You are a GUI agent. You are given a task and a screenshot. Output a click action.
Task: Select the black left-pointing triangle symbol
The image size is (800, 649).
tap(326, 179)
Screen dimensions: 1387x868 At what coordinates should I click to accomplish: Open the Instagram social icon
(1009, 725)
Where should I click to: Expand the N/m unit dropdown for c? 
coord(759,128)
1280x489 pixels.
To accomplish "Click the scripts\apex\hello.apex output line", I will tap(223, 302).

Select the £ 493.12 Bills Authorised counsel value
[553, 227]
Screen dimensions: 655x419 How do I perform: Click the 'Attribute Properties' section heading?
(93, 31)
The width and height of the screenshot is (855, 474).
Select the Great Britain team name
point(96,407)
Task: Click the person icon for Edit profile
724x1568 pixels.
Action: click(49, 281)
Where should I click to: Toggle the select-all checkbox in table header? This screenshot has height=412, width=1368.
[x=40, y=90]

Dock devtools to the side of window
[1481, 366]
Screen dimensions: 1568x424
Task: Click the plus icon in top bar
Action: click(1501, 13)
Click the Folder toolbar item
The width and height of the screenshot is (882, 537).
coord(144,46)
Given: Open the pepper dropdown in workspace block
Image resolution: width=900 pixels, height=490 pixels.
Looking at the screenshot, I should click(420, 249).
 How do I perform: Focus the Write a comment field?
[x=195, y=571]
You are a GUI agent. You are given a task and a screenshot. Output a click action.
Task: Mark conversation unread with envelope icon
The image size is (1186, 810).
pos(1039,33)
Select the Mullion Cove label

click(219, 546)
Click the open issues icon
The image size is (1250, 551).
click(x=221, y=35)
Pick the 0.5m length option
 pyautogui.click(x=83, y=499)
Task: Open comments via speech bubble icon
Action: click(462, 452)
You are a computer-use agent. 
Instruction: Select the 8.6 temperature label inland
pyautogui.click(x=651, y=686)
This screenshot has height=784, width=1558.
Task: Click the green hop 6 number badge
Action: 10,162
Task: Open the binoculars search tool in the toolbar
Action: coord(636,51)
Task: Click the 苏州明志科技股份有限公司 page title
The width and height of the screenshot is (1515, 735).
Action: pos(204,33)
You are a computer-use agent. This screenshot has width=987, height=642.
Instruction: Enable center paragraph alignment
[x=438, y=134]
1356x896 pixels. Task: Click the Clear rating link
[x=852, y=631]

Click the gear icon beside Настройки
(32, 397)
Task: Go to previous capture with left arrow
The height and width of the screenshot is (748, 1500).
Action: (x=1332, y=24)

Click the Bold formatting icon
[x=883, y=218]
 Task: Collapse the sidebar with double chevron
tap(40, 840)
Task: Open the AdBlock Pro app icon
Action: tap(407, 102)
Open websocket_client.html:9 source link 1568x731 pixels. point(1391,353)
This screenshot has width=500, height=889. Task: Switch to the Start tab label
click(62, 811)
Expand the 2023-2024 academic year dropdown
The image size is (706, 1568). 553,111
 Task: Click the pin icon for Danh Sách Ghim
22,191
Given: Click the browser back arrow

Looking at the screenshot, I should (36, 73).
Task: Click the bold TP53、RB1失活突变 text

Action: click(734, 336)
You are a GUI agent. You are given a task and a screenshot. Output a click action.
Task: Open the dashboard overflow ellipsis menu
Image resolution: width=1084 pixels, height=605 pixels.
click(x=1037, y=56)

=======

Extract from the listing above the lines between the line containing "Instruction: Enable center" and the line containing "Open websocket_client.html:9 source", keeping both of those lines. Output nothing else.

Instruction: Enable center paragraph alignment
[x=438, y=134]
1356x896 pixels. Task: Click the Clear rating link
[x=852, y=631]

Click the gear icon beside Настройки
(32, 397)
Task: Go to previous capture with left arrow
The height and width of the screenshot is (748, 1500).
Action: (x=1332, y=24)

Click the Bold formatting icon
[x=883, y=218]
 Task: Collapse the sidebar with double chevron
tap(40, 840)
Task: Open the AdBlock Pro app icon
Action: tap(407, 102)
Open websocket_client.html:9 source link 1568x731 pixels. point(1391,353)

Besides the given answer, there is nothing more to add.